DATA SHOWN:

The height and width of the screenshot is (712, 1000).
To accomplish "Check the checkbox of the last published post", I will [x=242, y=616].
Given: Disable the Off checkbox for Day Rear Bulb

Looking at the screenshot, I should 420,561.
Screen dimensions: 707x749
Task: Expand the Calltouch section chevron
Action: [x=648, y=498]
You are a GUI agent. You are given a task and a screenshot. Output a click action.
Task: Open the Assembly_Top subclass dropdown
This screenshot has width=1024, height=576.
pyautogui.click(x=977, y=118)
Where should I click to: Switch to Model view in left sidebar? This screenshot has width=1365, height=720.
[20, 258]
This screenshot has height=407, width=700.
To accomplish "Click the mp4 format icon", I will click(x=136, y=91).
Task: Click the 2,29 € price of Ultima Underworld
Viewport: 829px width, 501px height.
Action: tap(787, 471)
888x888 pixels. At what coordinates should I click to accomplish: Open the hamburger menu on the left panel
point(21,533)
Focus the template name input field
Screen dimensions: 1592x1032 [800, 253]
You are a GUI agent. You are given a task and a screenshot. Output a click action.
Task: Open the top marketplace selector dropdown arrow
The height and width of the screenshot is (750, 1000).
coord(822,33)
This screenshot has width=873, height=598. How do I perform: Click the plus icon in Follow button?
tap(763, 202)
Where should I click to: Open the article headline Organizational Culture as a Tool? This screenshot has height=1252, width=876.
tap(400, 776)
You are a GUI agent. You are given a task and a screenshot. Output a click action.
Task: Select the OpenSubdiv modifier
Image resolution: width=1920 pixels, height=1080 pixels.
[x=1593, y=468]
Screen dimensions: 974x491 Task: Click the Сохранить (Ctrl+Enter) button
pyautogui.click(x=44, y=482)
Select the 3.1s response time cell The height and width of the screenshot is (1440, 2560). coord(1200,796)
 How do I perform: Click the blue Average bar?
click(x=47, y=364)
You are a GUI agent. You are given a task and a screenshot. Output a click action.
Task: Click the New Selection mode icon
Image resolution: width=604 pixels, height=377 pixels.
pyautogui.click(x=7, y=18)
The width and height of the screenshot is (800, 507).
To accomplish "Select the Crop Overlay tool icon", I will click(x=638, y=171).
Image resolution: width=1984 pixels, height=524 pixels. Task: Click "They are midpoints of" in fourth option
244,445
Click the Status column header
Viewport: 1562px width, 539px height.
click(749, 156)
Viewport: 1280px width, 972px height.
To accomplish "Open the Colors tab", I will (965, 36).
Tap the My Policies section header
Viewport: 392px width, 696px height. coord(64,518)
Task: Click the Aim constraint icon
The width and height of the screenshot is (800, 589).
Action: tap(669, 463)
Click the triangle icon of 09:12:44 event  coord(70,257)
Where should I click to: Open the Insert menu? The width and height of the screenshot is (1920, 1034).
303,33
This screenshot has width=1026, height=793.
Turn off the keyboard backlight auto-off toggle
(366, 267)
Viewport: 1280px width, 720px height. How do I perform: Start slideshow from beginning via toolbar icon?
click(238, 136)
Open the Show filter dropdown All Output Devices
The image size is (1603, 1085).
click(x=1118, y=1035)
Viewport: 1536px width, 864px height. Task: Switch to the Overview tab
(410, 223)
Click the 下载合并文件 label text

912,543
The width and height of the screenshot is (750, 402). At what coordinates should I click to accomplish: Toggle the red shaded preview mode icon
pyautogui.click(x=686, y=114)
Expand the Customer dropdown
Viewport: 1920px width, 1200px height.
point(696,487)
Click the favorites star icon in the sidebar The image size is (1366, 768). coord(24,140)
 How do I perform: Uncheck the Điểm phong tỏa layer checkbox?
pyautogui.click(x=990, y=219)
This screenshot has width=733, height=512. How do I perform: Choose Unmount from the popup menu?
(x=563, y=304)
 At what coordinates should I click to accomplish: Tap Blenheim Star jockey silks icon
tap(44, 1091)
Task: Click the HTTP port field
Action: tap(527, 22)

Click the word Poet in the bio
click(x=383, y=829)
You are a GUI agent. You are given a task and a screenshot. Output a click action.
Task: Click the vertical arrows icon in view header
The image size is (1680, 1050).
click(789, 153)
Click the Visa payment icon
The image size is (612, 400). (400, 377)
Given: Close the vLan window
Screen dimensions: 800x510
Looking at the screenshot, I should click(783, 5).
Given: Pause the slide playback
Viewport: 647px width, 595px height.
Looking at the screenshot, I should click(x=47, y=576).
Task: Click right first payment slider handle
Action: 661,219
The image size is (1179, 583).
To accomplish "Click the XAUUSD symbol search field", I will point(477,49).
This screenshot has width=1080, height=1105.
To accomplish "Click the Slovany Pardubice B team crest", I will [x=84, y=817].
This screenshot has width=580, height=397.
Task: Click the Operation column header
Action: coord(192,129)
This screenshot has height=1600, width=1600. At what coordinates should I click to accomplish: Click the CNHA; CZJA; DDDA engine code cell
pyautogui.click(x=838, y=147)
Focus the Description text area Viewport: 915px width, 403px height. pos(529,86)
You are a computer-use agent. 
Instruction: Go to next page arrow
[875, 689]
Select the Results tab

WHAT IS BEING ASKED: For the material above, reproduce exactly the lines from the line with "Viewport: 647px width, 595px height." to the line with "This screenshot has width=1080, height=1105.", inclusive, and exclude all others.

ANSWER TO THE EXERCISE:
Viewport: 647px width, 595px height.
Looking at the screenshot, I should click(x=47, y=576).
Task: Click right first payment slider handle
Action: 661,219
The image size is (1179, 583).
To accomplish "Click the XAUUSD symbol search field", I will point(477,49).
This screenshot has width=1080, height=1105.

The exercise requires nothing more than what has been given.